Saved entries:
=-=-=

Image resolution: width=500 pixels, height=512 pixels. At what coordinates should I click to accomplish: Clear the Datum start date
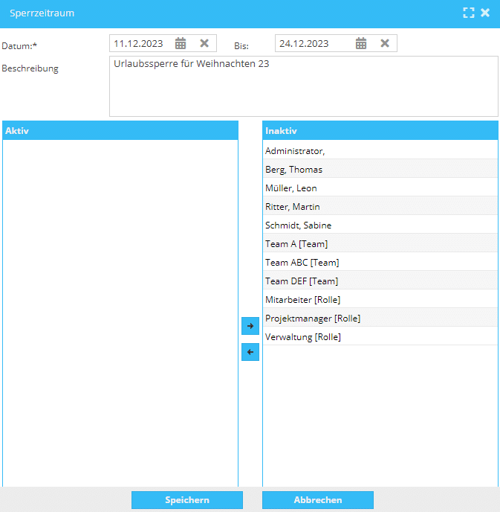coord(204,43)
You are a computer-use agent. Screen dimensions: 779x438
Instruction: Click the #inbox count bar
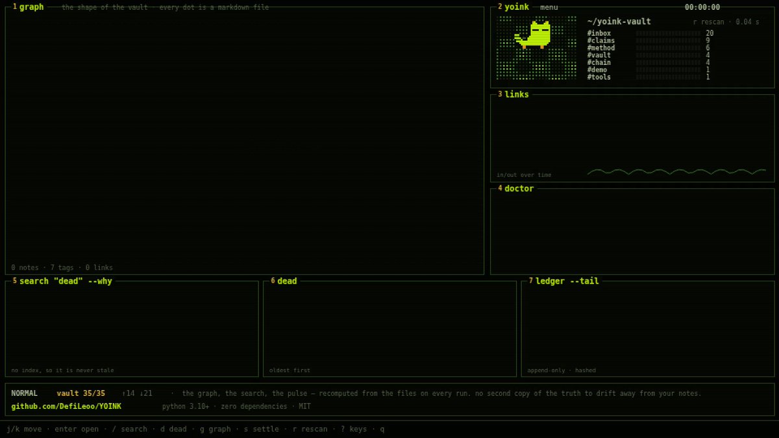click(x=668, y=33)
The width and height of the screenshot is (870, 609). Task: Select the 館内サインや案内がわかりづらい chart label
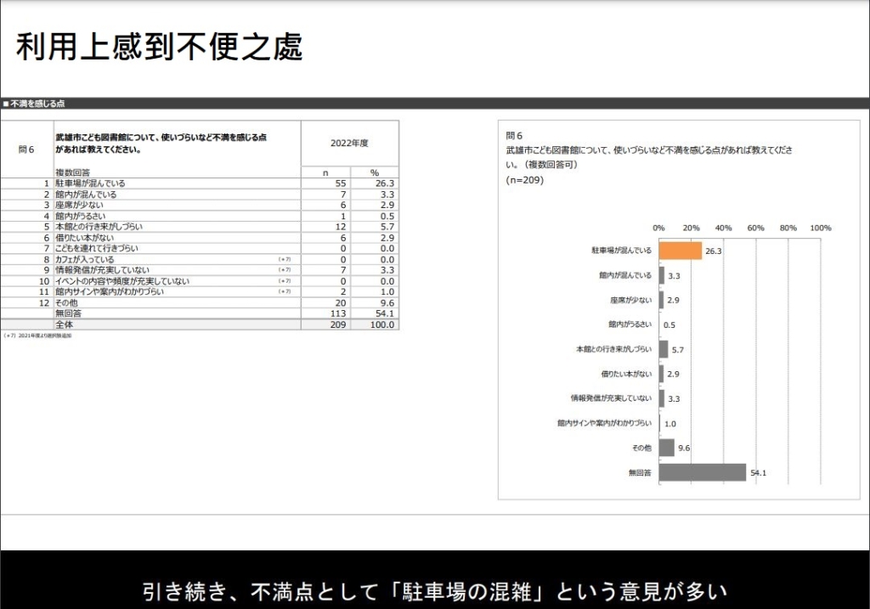604,423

=-=-=

◆ **Work instructions**
Give the records again exactly, pictures left out.

◆ **Exercise answer**
Image resolution: width=500 pixels, height=512 pixels. At what coordinates should I click to accomplish: Clear the Datum start date
coord(204,43)
You are a computer-use agent. Screen dimensions: 779x438
Instruction: Click the #inbox count bar
click(x=668, y=33)
The width and height of the screenshot is (870, 609). Task: Select the 館内サインや案内がわかりづらい chart label
604,423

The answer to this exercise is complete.